VALÊNCIA 28 jul. (EUROPA PRESS) -
A Universidade de Valência (UV) e o Serviço de Pesquisa Pré-histórica (SIP) da Câmara Provincial de Valência encerram este ano os trabalhos arqueológicos no povoado ibérico do Pico de los Ajos, na localidade valenciana de Yátova, após dez campanhas de escavação.
Este sítio arqueológico, habitado há aproximadamente 2.900 a 2.000 anos, é um Bem de Interesse Cultural (BIC) e dele provém “uma das mais importantes coleções conhecidas de textos em escrita ibérica, gravados em placas de chumbo”.
Desde 2017, a UV assumiu a direção técnica e científica dos trabalhos arqueológicos no sítio, que, desde 2019, são financiados pelo SIP da Câmara Provincial de Valência.
O desafio, agora, por parte da UV, é continuar investigando os dados coletados no trabalho de campo e no laboratório, e, por parte da Prefeitura de Yátova e do Museu de Pré-história de Valência, é dar continuidade à valorização dos vestígios por meio da consolidação das estruturas, visitas guiadas e divulgação cultural desse assentamento, que faz parte da Rota dos Íberos de Valência.
“Da mesma forma, pretende-se aprofundar o estudo dos materiais recuperados (cerâmica, metal, numismática, pasta de vidro, fauna, carvão, sementes, etc.) e publicar de forma abrangente, em uma monografia, os resultados obtidos”, explicam Consuelo Mata e David Quixal, professora e professor do Departamento de Pré-história, Arqueologia e História Antiga da UV e codiretores científicos da escavação.
“Em suma, o projeto permitiu avançar no conhecimento das sociedades íberas da atual região de Valência, particularmente nos séculos posteriores à conquista romana (II-I a.C.), em um contexto complexo de contato e mudança cultural conhecido como romanização”, acrescentam.
Mais especificamente, neste ano, a escavação está desenterrando um edifício que possivelmente servia de habitação na encosta norte deste sítio arqueológico de cerca de 3 hectares, situado no cume noroeste da Serra Martés, a mais de 1.000 metros de altitude.
O Pico de los Ajos está situado em um ambiente de beleza singular e paisagem agreste, com excelente visibilidade sobre boa parte da província de Valência, onde o rio Magro era o eixo que articulava o povoamento e as comunicações. Ao longo desses dez anos, foram realizadas intervenções em diferentes setores, e foram recuperados espaços habitacionais, de trabalho e de armazenamento, bem como o sistema defensivo composto por fosso, torre e portão principal.
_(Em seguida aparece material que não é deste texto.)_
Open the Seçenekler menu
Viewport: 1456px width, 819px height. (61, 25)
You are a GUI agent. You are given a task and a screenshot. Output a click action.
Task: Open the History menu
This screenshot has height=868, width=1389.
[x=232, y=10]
Fazem parte da equipe de David Quixal e Consuelo Mata também os pesquisadores pré-doutorandos Dario Pérez e Pablo Cerdà, além dos arqueólogos formados no Mestrado em Arqueologia da UV José Luis Azorín, Benjamín Martínez, Itziar de Haro e Diana Navarro, entre outros.
Esses trabalhos permitiram a realização de estágios extracurriculares de arqueologia ao longo dos anos para cerca de 60 estudantes dos cursos de graduação em História, História da Arte e do Mestrado em Arqueologia da UV, bem como de outras instituições nacionais e estrangeiras.
Além disso, ao longo desta década, já foram publicadas inúmeras obras que divulgaram parte dos resultados, bem como a apresentação desses resultados em congressos e encontros científicos. No último mês de fevereiro, o projeto foi apresentado em uma conferência no Museu Arqueológico Nacional de Madri e, em abril, foi o tema principal de uma universidade sazonal organizada pela UVSocietat em Yátova.